Tu peux donc t'approcher trop près d'une œuvre d'art. Je ne sais même pas si cela s'applique vraiment aux peintures, que des fumées toxiques peuvent s'en élever, comme certains le prétendent, mais cela s'applique certainement à l'art théâtral. Lors de l'ouverture du Holland Festival 2016, j'étais assise au premier rang du Stadsschouwburg d'Amsterdam. Normalement, ce n'est déjà pas le meilleur endroit pour ceux qui veulent garder un peu de vue d'ensemble sur ce qui se passe sur scène. À l'occasion de "Die Stunde da wir nichts voneinander wussten", la scène avait également été surélevée d'un demi-mètre, ce qui signifie que j'ai passé environ les quatre cinquièmes du temps à regarder la tête des acteurs rebondir au-dessus d'un rail lumineux.
Je ne peux donc pas vous proposer une critique de l'ouverture, si ce n'est que cette adaptation - réalisée par deux metteurs en scène estoniens très réputés avec 52 acteurs, danseurs et chanteurs allemands - du classique sans texte de Peter Handke de 1992 m'a semblé très "catholique". Le beau chant choral de type grégorien des chanteurs cachés dans la salle a dû y contribuer. (*****)(!)mais aussi la nature plutôt carnavalesque du jeu des acteurs(*)(?!).
Là, leur proximité s'est aussi vengée. J'ai vu leurs têtes de très près, et ces têtes étaient clairement décidées à faire participer le dernier rang du troisième balcon au tourment intérieur de leurs personnages. Les têtes qui passaient devant moi étaient donc plutôt surjouées : yeux roulants, grimaces étonnantes et grands gestes. Avec cela, c'est devenu une soirée de pantomime pour débutants.
L'œuvre originale de Handke vise à donner l'illusion d'une place de ville ordinaire, là où la réalité... scénarisé est. Le spectacle que j'ai vécu m'a donné l'impression de pouvoir assister à une partie de ce spectacle depuis le dessous d'une plaque d'égout. En d'autres termes, ce n'est pas très heureux.
Est-ce que c'était si mauvais pour tout le monde ? Je ne pense pas que ce soit le cas. Après coup, j'ai parcouru le public pour sonder les opinions, et elles étaient en général plutôt positives (***). Surtout si tu étais assis au premier balcon du Stadsschouwburg d'Amsterdam, au niveau de la loge royale où se trouvaient Willem Alexander et Maxima, tu avais exactement la vue encadrée qu'exige ce spectacle. (****).

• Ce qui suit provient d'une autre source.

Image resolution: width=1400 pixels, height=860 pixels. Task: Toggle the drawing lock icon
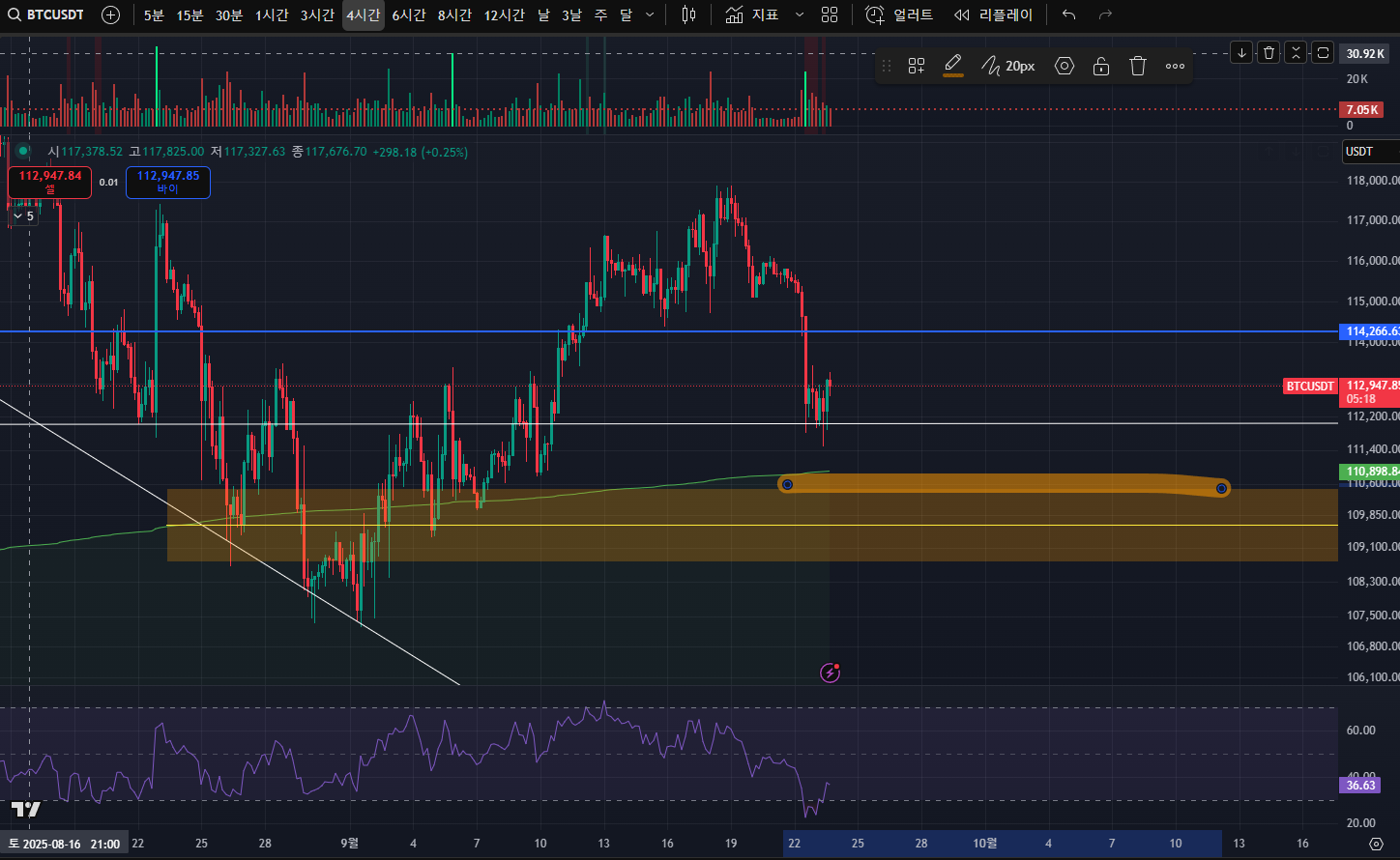pos(1100,66)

Assis sur les balcons latéraux, tu étais distrait par les acteurs qui, après chaque transition de gauche à droite, devaient se changer et se rhabiller à la vitesse de l'éclair pour une énième traversée dans la peau d'un autre des quatre cents personnages (**). Alors, assis dans l'une des quatre premières rangées, tu n'as vu que ces têtes qui rebondissaient... (*).
Je pense que ces circonstances ont fait qu'environ un quart des plus de 900 invités n'ont eu qu'une ouverture à moitié réussie, et tout cela à cause de problèmes techniques et de production, qui ont laissé les organisateurs du festival devant une tâche presque impossible.
Cette pièce aurait mieux fait de se dérouler dans la salle Rabo du Stadsschouwburg. Là, les gradins sont suffisamment inclinés pour que tout le monde ait une bonne vue, surtout lorsque la scène doit être surélevée d'un demi-mètre à cause du plateau tournant nécessaire au décor. Seulement : le Rabozaal n'a pas la capacité suffisante pour tous les invités que tu dois convier à une ouverture aussi royale. Et puis, le seul autre théâtre d'Amsterdam ayant une capacité suffisante, le Carré, a lui-même une scène si haute que les places dans les stalles n'auraient pas pu être vendues. D'où ce compromis. Probablement. Même si nous ne le saurons jamais avec certitude.
Espérons que les visiteurs des représentations restantes de cette série ne sont pas placés dans ces quatre premiers rangs. Cela leur épargnera quelques muscles du cou et une humeur entachée.